(SOURCE DATA Opens)

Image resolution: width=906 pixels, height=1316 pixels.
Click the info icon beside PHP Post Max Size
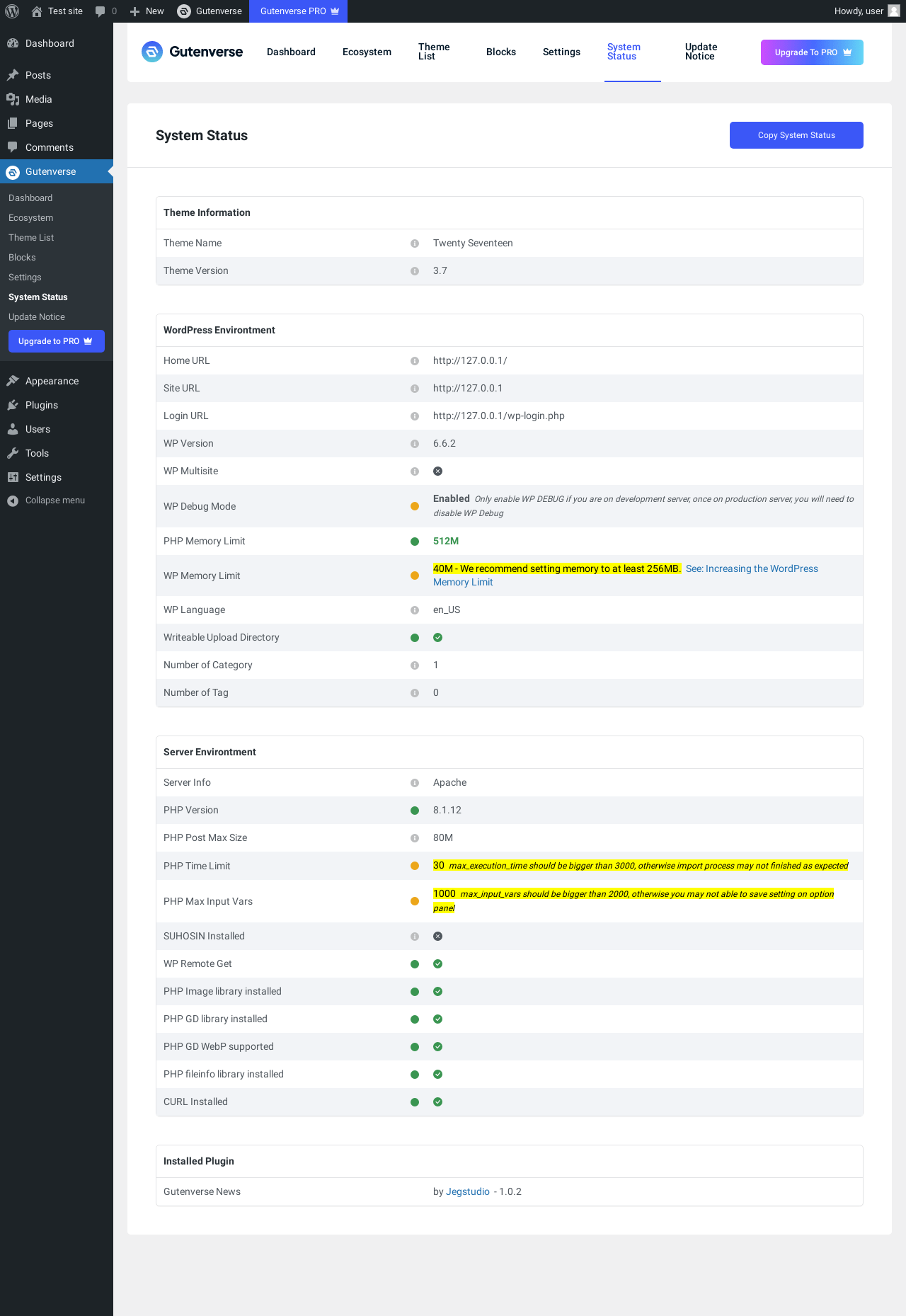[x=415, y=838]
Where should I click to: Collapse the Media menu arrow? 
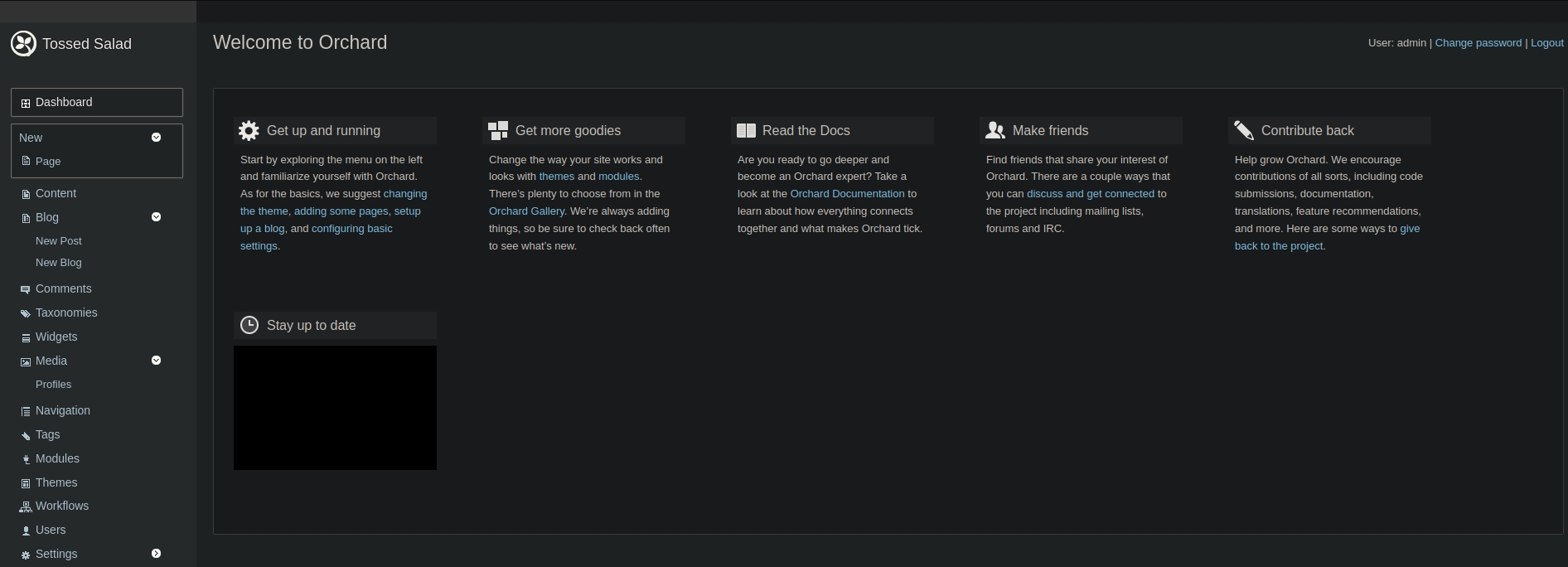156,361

(SOURCE DATA Closes)

WHAT NEEDS TO BE DONE: Would you reproduce the lines above exactly, without carrying over the pictures?

TASK RESULT:
Image resolution: width=906 pixels, height=1316 pixels.
Click the info icon beside PHP Post Max Size
[x=415, y=838]
Where should I click to: Collapse the Media menu arrow? 
156,361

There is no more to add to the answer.